«Non amo la competizione e cercavo un campo di studi un po’ defilato. Ho pensato che l’auto-distruzione delle cellule fosse un settore interessante» ha spiegato l’emozionato biochimico giapponese, 71 anni, un laboratorio all’Istituto di Tecnologia di Tokyo e da oggi anche un premio da 834mila euro in tasca. Ha visto giusto: l’autofagia ha ottenuto il terzo Nobel da quando il premio è stato istituito, nel 1901.
Il meccanismo con cui le cellule distruggono i loro materiali di scarto, le proteine che non servono più e gli organelli che hanno smesso di funzionare è come un buon servizio di smaltimento rifiuti per una città: di vitale importanza. Se tutto funziona bene, nessuno si accorge della sua esistenza. Se il servizio si ingolfa, è la paralisi.
Così è per la cellula. L’autofagia le permette di liberarsi degli scarti, ma anche di riutilizzarli all’occorrenza, facendo una sorta di “raccolta differenziata”. Li sfrutta per creare energia nei tempi di magra.

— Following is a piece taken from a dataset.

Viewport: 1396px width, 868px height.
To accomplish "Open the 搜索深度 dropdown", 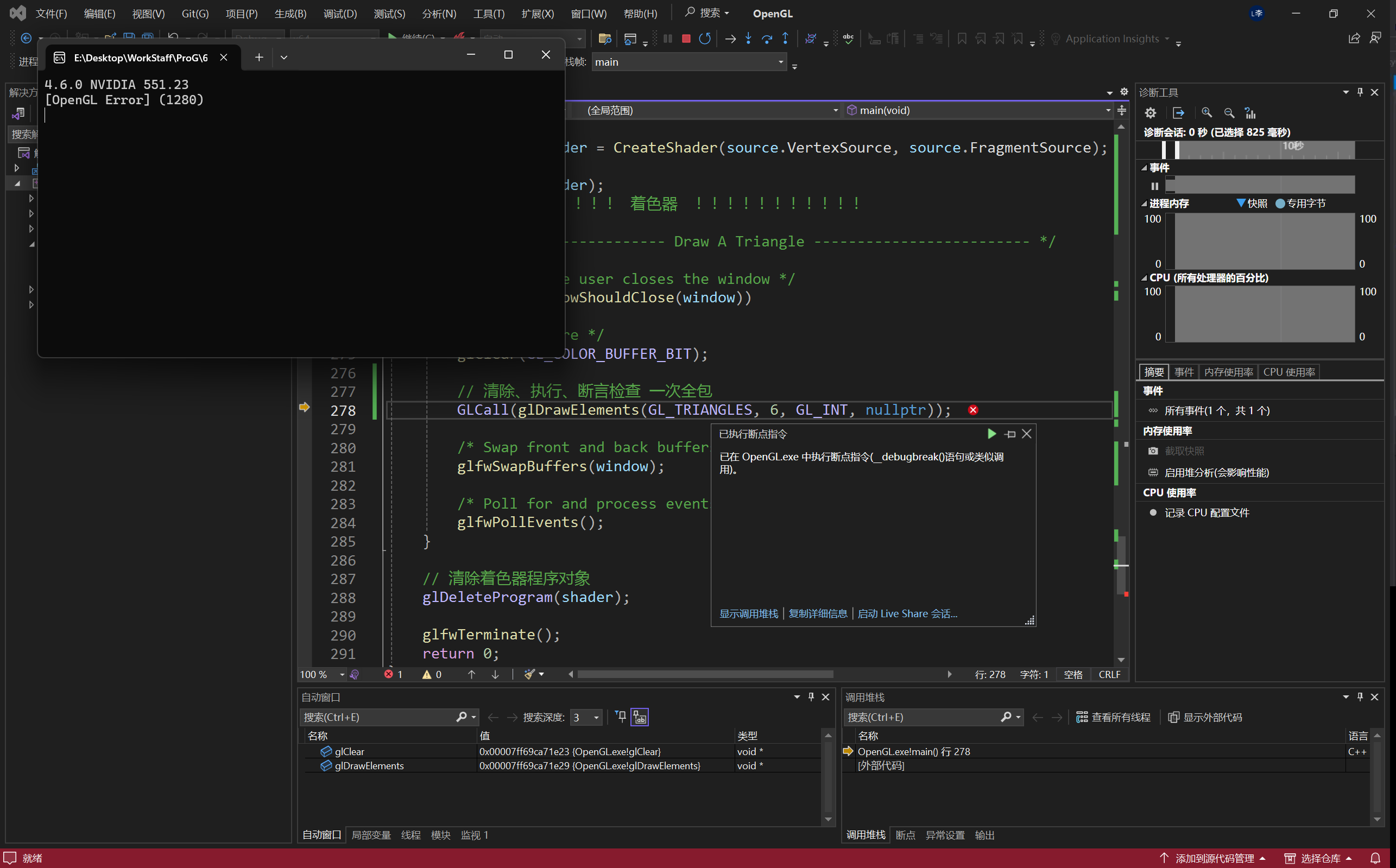I will 596,717.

Elimina quelle proteine di cui l’embrione non ha più bisogno per il suo sviluppo. Evita che muscoli e nervi restino intossicati dai prodotti di scarto del metabolismo. Distrugge i resti di virus e batteri che avevano infettato l’organismo. Ma soprattutto - ed è forse l’aspetto che più affascina - argina il processo di invecchiamento, con quel suo continuo buttar via dei materiali danneggiati per ”distruggere” l’usato e “ricostruire” il nuovo. Per questo un cattivo funzionamento dell’autofagia provoca malattie tipiche della terza età come tumori, diabete, Parkinson e altre degenerazioni del sistema nervoso.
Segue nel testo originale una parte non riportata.